[Data for this task Boundary: Start]

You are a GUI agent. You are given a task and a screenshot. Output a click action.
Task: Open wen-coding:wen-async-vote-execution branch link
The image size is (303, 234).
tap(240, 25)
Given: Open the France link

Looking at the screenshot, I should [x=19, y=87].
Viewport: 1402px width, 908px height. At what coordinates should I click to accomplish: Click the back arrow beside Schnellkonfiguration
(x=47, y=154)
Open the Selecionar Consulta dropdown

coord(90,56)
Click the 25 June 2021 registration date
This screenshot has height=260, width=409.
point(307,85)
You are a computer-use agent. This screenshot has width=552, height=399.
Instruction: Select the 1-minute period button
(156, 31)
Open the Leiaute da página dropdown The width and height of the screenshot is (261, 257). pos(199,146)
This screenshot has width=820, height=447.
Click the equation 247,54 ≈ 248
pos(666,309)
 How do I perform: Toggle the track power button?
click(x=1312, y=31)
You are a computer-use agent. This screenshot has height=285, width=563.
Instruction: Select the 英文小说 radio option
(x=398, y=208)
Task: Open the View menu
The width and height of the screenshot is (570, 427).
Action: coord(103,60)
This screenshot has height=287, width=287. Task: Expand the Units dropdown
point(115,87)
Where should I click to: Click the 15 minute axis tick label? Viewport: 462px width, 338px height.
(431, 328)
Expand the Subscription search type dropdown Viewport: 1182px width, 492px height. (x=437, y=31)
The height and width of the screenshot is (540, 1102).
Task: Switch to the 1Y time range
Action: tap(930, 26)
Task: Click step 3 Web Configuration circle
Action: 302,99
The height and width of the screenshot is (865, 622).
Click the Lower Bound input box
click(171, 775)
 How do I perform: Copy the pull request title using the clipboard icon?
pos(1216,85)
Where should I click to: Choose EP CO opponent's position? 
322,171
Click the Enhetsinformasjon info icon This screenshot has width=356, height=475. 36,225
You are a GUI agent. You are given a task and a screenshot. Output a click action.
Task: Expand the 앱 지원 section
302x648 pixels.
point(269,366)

[Data for this task Boundary: End]

:: Exercise directions ::
Transcribe only what runs from the line with "Click the Enhetsinformasjon" to the last line above, keeping every line exactly as written.

:: Answer ::
Click the Enhetsinformasjon info icon This screenshot has width=356, height=475. 36,225
You are a GUI agent. You are given a task and a screenshot. Output a click action.
Task: Expand the 앱 지원 section
302x648 pixels.
point(269,366)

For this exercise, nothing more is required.